A female in a position of power or in the limelight is always open to more criticism than a male – criticism of the way she looks, how she acts, what she wears, who she marries or doesn’t marry, whether she chooses to have children and how she raises them if she does.

According to the Australian Small Business Key Statistics and Analysis of 2012, half as many female-run businesses, compared to those run by men, state a preference for maximum growth over keeping the firm small and manageable. Is this because those females are scared to take centre-stage, to have the spotlight thrust on them? Because then they are open to criticism and the possibility of not being liked?

The tendency for females to want to be liked above all else might be the very thing holding them back from stronger representation in business. You can’t run a multi-million dollar company by being a pushover. It takes a thick skin. It requires making tough decisions and sticking to your guns, despite how others might perceive that.

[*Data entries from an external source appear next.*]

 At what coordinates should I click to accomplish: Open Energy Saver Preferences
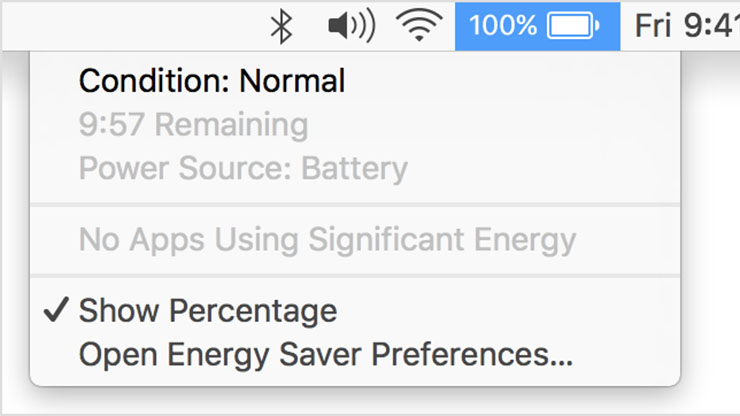(x=326, y=354)
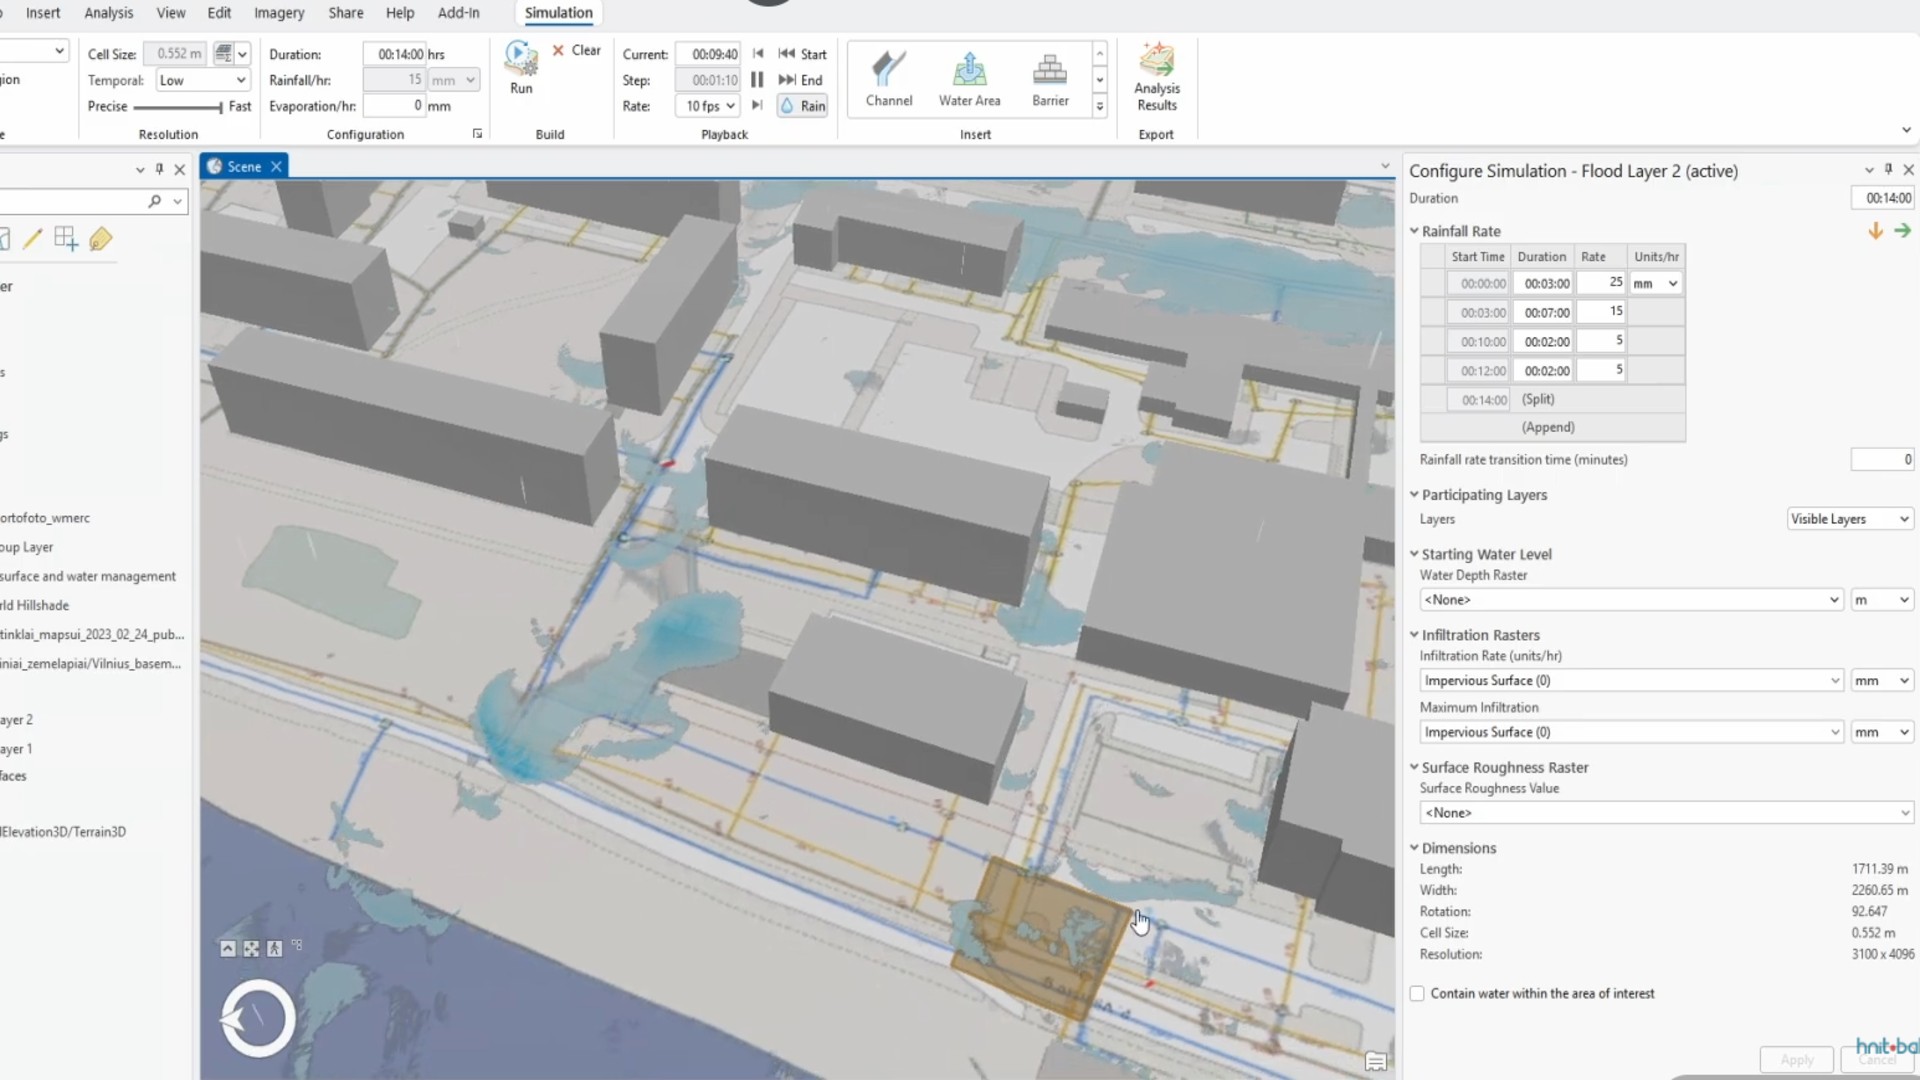The height and width of the screenshot is (1080, 1920).
Task: Click the Clear simulation button
Action: [x=577, y=50]
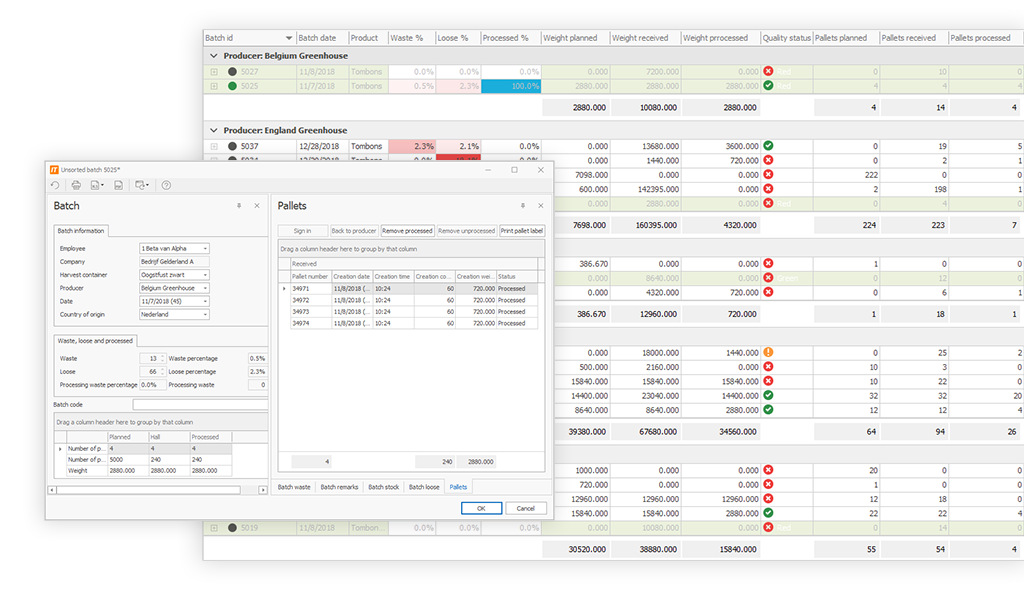Click the orange warning quality status icon
Viewport: 1024px width, 613px height.
[x=768, y=353]
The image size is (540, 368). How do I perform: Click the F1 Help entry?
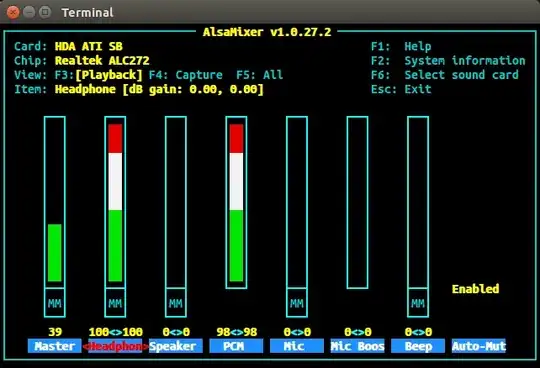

We have great role models in Carolyn Creswell, Tammy May and Karen Cariss, proving that women can be responsible for building and running hugely successful enterprises. But before that can happen in greater number there needs to be a shift – in how females present themselves in business, how far they’re willing to go to be successful and also in how they are treated and the opportunities they are given in business.

Until that occurs, we can expect to continue to see a major imbalance between males and females appearing on any list of the most successful entrepreneurs. What do you think? Why are there so few females represented on the BRW Young Rich List?